Experts believe a pioneering breakthrough by a Manchester hospital research team could pave the way for doctors to better understand and treat adults with Cystic Fibrosis (CF), helping them live longer and healthier lives.
CF is the commonest inherited genetic disease in Europe and the US affecting tens of thousands of people. Although significant advances in care have improved – with some patients now surviving into their 40’s and 50’s – it remains incurable.
For many years the fungus Aspergillus has been known to damage the lungs of CF patients by infecting them and causing an allergic reaction. This two year study, which was led by Dr Caroline Baxter and colleagues at UHSM (University Hospital of South Manchester), shows that 50 per cent of patients had allergic aspergillosis or Aspergillus bronchitis and an additional 15 per cent were sensitised to this common airborne fungus.
Dr Baxter, who did this work as a Clinical Fellow at the hospital’s Adult Cystic Fibrosis Unit explains: “CF primarily affects the lungs. Lifelong chest infections due to multiple bacteria require repeated course of intravenous antibiotics and frequent hospitalisation. Unfortunately, current diagnostic tests for aspergillus disease in CF patients are notoriously imprecise. As a consequence of this failure, choosing the best therapeutic option for treatment has been very difficult, contributing to a decline in lung function.”

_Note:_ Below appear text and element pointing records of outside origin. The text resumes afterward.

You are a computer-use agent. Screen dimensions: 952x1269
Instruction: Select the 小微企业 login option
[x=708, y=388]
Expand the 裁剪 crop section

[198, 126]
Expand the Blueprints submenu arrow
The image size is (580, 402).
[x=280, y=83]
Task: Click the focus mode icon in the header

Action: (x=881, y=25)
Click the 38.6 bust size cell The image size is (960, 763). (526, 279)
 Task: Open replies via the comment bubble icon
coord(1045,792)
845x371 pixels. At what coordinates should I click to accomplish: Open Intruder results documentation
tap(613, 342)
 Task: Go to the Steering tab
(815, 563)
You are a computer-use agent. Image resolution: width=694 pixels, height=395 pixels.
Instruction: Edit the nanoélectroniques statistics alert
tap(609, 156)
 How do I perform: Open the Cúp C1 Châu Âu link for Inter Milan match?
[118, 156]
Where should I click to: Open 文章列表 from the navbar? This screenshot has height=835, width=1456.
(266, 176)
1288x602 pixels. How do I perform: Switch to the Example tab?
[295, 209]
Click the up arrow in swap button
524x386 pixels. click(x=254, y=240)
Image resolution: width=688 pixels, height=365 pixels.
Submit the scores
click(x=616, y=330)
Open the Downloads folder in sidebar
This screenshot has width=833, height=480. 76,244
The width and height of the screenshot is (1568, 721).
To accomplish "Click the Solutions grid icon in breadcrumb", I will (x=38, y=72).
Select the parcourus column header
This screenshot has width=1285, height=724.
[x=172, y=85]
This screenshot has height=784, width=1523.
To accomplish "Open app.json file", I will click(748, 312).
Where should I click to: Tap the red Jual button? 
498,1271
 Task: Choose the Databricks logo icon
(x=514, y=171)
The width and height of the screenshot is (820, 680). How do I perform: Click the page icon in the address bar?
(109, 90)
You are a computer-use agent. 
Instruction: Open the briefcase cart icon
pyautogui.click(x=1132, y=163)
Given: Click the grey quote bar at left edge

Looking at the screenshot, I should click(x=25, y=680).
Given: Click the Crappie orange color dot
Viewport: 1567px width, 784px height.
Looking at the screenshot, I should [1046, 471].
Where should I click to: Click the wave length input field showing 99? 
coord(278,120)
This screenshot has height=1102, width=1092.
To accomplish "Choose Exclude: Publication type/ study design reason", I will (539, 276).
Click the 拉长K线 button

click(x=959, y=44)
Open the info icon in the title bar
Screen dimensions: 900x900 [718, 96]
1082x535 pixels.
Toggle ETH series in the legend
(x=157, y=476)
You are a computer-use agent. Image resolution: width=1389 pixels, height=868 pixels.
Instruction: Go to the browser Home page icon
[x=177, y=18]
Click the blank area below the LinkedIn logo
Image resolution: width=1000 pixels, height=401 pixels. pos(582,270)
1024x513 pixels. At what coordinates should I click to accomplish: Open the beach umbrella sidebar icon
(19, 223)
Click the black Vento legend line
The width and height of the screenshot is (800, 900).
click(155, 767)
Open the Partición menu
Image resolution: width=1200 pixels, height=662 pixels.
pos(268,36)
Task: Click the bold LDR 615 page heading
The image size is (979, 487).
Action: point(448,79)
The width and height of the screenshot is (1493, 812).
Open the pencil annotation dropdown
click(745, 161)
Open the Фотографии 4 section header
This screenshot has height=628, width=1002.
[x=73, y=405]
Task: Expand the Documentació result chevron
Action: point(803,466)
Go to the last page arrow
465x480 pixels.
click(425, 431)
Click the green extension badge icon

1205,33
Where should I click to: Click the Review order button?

Professor Kevin Webb who leads the Centre says the Aspergillus disease has long been a conundrum for CF physicians. “We face steroid therapy and the risk of diabetes if we treat, or worse lung function if we do not. Aspergillus also impacts on transplant options for patients, curtailing life expectancy. Dr Baxter’s work is pivotal to CF care for the coming decades, as we strive to enable patients to live a normal life for as long as possible.”
Professor David Denning, who is Director of the National Aspergillosis Centre and Professor of Medicine and Medical Mycology at UHSM adds: “This ground breaking research has opened the door to a more informed therapeutic management of Aspergillus disease in CF patients and a greater understanding of its origin and development. As antifungal treatment of these complications tends to be long term, with or without steroids, better studies of the impact of antifungal therapy can now be done.